How to complete this task: Check every line below for the word "dropdown" and copy each one that has it.

Data section:
▬▬▬▬▬▬
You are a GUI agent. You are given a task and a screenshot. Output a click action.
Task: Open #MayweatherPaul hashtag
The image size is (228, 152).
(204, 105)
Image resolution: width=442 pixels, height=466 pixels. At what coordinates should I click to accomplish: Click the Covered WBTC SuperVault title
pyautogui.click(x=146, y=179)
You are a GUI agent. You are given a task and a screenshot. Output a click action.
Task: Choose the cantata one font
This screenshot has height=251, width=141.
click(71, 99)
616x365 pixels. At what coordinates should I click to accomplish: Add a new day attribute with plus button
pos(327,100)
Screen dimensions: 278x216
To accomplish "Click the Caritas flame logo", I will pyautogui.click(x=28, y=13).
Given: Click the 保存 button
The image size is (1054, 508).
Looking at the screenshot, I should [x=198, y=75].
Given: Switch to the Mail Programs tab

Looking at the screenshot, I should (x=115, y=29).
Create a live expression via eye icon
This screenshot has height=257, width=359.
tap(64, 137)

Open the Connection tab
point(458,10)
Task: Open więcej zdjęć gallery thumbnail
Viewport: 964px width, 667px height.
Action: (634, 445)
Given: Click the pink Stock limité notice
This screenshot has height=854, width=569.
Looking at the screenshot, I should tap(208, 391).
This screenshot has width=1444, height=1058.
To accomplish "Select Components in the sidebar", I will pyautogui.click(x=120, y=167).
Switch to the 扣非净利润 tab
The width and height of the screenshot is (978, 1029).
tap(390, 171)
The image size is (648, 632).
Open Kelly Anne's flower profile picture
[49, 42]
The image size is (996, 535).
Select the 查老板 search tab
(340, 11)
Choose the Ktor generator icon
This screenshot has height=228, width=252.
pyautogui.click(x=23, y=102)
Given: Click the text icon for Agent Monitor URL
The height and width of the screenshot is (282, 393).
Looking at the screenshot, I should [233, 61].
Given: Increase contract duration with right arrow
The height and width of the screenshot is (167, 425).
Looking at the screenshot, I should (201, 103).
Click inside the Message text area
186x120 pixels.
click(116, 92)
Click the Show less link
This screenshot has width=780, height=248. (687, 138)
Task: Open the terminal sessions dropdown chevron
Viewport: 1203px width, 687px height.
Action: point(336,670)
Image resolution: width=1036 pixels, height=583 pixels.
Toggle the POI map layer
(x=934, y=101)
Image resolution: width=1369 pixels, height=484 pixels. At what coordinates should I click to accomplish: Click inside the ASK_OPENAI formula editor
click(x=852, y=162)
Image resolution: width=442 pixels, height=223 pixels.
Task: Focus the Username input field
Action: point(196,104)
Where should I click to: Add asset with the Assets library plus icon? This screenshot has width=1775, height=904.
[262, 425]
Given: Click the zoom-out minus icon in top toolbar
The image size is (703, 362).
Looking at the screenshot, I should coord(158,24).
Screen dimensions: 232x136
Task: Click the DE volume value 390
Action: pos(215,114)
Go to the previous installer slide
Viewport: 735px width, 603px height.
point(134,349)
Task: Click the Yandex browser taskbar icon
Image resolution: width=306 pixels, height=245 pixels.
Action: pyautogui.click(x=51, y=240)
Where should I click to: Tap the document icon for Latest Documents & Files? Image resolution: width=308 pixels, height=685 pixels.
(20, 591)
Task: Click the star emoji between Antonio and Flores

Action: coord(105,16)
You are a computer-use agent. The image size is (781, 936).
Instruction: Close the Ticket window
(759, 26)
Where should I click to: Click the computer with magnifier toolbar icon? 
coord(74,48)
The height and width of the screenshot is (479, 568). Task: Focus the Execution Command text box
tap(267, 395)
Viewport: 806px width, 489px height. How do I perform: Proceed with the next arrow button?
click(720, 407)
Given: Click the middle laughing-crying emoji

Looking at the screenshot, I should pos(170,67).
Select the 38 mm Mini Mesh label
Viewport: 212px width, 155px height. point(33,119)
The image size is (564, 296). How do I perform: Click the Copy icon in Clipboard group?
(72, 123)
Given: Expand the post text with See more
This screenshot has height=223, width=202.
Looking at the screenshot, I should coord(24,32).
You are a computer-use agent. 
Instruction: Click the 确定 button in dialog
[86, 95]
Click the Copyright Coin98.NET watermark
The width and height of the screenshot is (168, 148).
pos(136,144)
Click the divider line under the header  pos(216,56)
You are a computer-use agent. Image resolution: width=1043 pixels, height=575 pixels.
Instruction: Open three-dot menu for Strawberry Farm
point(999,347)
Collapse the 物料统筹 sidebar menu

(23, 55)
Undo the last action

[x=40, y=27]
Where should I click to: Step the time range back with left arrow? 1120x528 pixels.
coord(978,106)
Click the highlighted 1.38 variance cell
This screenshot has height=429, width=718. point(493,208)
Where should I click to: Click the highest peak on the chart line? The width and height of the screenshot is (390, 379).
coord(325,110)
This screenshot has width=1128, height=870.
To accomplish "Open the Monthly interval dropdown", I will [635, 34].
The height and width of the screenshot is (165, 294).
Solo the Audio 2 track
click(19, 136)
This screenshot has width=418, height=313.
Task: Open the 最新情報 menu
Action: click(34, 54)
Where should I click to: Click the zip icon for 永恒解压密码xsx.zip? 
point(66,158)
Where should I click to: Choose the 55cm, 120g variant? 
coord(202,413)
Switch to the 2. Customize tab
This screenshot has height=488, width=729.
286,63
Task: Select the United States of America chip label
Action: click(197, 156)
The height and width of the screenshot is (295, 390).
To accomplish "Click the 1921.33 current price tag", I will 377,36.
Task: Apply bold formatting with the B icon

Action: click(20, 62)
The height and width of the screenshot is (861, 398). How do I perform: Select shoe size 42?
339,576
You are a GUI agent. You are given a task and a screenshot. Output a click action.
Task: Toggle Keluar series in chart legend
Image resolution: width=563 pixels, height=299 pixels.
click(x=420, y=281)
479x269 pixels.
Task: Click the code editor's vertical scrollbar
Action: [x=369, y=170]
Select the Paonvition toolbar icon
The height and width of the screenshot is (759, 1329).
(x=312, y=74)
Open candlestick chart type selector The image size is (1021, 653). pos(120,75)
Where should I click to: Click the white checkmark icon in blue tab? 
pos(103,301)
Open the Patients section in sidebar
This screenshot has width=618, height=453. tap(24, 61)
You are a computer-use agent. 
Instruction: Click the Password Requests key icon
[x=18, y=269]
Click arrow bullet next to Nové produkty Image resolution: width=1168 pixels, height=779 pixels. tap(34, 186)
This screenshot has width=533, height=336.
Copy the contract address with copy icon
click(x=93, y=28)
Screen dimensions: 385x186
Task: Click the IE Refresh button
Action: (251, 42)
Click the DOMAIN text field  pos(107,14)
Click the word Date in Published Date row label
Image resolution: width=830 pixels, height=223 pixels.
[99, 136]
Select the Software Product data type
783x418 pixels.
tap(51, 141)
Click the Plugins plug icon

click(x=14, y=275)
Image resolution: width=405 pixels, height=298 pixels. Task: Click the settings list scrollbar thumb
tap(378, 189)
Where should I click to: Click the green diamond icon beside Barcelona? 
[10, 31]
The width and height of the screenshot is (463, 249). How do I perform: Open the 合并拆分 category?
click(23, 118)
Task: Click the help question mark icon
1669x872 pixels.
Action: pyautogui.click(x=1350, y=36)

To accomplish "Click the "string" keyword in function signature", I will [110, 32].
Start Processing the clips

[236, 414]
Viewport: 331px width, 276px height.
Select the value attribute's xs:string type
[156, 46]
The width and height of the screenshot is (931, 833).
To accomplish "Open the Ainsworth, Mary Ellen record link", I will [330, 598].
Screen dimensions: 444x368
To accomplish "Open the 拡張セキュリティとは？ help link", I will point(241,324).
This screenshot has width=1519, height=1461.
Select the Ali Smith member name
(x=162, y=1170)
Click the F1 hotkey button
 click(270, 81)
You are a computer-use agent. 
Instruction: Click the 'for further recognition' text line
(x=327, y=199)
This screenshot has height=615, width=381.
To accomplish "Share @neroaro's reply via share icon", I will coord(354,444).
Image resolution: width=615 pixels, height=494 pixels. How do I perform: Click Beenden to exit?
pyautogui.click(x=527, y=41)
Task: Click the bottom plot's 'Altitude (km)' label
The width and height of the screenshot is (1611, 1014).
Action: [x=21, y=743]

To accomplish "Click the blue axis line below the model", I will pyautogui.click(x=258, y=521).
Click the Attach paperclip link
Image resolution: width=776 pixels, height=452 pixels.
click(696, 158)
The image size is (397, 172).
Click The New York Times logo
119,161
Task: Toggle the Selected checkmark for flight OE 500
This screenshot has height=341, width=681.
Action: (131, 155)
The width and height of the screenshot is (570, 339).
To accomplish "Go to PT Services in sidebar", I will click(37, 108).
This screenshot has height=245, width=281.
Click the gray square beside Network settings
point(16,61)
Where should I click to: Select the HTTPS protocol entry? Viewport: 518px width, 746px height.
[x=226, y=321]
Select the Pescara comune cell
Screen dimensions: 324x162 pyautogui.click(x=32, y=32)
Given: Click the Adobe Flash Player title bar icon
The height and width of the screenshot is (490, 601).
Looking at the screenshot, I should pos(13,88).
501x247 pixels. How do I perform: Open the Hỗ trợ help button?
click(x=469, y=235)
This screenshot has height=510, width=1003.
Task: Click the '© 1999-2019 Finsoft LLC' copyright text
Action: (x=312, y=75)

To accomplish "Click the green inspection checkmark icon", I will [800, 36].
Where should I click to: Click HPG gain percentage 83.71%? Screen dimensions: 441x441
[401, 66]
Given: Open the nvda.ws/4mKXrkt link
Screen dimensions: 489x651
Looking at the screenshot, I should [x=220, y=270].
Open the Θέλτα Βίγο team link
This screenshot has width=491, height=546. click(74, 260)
▬▬▬▬▬▬
Written reply:
Task: Open the terminal sessions dropdown chevron
To accomplish "Open the Monthly interval dropdown", I will [635, 34].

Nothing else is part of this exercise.